Stored records:

════════════════════

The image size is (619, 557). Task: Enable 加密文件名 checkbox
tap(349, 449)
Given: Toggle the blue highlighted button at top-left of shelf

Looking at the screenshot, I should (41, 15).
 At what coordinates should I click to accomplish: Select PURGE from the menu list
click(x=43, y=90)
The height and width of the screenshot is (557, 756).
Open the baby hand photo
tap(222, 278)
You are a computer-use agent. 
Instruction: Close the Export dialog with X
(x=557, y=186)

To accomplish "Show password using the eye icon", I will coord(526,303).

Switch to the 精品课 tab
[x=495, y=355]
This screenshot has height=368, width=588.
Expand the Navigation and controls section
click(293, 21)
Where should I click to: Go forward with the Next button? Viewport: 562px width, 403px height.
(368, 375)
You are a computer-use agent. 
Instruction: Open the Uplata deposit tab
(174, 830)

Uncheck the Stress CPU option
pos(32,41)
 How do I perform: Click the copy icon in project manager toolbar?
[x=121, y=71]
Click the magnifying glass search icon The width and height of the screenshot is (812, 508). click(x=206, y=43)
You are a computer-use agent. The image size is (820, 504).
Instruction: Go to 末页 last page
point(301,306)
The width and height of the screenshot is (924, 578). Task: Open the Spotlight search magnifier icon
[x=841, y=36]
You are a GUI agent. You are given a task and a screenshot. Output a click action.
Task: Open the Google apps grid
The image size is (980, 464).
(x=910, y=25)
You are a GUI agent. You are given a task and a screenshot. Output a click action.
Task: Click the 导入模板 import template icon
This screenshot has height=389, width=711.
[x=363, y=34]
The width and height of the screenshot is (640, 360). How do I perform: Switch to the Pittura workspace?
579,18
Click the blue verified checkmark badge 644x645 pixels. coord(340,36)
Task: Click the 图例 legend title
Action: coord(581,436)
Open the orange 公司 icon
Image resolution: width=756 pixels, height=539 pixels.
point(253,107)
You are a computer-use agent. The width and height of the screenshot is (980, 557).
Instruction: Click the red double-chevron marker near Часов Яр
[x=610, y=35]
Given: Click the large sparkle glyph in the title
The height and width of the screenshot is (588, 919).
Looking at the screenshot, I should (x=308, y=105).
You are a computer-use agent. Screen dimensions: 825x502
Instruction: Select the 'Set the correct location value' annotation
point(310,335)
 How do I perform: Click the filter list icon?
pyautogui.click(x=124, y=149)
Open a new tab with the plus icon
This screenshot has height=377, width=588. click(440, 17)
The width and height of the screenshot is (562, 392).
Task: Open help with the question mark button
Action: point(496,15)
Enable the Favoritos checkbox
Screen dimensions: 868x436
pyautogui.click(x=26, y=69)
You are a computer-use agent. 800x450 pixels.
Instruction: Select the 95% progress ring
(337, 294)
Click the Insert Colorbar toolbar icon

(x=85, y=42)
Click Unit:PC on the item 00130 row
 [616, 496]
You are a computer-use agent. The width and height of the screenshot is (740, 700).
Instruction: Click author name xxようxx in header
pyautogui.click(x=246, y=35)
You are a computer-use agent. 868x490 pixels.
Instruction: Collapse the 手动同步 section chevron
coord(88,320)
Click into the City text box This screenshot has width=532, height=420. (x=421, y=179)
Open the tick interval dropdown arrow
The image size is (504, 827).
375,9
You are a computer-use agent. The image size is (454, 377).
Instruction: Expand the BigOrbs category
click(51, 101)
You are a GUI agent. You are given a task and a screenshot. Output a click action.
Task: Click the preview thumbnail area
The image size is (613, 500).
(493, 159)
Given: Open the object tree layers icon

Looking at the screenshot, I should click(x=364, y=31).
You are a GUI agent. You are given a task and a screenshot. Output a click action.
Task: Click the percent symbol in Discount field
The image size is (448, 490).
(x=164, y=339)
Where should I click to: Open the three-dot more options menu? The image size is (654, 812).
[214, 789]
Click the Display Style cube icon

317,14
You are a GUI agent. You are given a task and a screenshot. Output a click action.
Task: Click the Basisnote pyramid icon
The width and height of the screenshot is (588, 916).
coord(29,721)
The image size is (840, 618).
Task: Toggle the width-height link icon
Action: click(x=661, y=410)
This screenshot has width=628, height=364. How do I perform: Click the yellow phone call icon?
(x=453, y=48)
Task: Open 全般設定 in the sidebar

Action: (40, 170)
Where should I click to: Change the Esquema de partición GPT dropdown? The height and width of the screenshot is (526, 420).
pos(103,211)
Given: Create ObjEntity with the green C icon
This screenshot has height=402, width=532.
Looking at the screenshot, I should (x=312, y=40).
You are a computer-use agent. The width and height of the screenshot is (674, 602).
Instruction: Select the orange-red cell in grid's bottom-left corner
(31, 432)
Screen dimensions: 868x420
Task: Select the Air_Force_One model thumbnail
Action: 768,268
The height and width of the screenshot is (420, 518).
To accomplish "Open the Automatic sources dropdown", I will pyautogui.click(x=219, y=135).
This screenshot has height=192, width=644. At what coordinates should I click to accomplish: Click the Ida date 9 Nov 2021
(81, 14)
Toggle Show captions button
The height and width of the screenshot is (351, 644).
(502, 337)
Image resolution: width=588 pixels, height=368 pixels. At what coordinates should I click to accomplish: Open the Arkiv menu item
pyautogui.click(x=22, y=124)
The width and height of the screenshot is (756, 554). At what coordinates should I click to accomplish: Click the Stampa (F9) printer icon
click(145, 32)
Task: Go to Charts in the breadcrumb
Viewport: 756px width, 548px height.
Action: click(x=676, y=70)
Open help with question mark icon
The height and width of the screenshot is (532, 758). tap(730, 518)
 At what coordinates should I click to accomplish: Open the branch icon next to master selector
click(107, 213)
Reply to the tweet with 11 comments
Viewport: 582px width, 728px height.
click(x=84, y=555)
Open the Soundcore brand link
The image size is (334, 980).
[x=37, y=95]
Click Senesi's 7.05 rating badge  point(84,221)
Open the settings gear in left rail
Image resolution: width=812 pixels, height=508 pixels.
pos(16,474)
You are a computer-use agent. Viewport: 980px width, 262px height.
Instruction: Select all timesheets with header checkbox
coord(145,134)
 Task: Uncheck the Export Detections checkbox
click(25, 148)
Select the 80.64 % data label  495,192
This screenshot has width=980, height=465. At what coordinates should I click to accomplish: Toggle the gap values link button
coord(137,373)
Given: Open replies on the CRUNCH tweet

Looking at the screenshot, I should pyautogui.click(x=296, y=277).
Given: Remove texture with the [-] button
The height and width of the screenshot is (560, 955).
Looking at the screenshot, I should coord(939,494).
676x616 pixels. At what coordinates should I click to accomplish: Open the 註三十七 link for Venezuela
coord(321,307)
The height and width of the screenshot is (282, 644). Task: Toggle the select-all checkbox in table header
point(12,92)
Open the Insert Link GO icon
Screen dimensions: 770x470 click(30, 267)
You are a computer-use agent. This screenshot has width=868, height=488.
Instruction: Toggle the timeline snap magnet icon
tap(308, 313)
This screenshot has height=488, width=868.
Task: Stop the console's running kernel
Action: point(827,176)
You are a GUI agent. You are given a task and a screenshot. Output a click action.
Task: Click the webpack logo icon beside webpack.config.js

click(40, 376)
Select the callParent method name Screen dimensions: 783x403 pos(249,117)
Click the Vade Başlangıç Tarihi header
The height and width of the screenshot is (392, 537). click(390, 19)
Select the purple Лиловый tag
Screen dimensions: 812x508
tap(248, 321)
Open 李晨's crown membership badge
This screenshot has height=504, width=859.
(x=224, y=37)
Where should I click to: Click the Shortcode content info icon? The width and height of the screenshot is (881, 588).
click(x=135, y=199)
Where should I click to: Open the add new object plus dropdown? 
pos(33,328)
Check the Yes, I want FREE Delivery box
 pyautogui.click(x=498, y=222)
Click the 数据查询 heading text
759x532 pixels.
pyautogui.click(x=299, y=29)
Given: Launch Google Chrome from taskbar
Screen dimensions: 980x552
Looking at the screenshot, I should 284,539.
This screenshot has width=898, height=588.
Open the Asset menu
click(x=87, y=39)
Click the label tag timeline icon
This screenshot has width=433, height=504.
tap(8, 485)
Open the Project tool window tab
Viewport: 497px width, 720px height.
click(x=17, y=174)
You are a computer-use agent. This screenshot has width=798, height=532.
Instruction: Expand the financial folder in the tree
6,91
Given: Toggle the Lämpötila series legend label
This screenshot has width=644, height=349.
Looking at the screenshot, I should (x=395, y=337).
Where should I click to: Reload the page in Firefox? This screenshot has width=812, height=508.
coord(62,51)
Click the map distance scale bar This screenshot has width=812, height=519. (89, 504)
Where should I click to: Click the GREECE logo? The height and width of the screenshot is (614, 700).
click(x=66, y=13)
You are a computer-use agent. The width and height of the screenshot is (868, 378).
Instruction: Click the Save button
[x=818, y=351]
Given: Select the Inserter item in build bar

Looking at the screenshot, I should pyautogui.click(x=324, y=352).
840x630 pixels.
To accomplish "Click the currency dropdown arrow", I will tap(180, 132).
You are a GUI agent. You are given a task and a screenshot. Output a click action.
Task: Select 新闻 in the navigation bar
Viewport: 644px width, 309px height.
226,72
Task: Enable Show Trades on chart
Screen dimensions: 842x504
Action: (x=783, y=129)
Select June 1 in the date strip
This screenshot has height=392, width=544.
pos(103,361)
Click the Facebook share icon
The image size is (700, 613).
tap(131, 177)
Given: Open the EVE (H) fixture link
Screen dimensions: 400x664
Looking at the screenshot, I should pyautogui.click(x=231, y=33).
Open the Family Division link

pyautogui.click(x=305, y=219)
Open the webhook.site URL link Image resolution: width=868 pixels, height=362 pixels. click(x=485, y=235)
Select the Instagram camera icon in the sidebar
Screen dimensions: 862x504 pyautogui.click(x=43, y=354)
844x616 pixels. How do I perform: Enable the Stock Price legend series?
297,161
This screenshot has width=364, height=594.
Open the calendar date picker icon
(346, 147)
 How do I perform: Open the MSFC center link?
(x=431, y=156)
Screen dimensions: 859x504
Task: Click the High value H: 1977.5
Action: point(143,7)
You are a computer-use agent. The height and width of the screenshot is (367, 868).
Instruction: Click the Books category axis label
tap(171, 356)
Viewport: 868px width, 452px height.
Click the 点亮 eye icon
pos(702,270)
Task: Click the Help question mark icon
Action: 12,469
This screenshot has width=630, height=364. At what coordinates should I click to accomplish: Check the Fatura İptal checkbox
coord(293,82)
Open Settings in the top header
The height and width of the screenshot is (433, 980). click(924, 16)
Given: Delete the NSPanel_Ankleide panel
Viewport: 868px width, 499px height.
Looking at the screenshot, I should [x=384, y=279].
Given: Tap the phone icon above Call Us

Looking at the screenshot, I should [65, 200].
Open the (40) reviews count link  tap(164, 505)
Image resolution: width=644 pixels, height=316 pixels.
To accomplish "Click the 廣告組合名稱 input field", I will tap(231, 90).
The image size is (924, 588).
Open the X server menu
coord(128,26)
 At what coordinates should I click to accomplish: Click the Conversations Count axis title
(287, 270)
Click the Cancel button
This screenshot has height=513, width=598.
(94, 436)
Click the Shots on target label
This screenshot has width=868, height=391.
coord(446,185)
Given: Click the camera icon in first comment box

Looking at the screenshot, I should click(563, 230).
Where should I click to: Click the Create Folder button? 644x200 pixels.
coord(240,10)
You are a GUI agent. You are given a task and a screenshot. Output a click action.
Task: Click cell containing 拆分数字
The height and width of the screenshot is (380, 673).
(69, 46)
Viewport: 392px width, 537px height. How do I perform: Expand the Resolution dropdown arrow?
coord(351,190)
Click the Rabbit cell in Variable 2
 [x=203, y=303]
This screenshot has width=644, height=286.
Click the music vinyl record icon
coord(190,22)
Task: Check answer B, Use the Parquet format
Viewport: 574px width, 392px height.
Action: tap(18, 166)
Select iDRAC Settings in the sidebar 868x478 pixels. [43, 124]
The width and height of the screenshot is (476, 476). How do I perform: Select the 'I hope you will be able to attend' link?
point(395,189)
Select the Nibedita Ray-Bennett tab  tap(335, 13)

════════════════════

Wherever a line in the entries above holds "Google", copy that line.

Task: Open the Google apps grid
Given: Launch Google Chrome from taskbar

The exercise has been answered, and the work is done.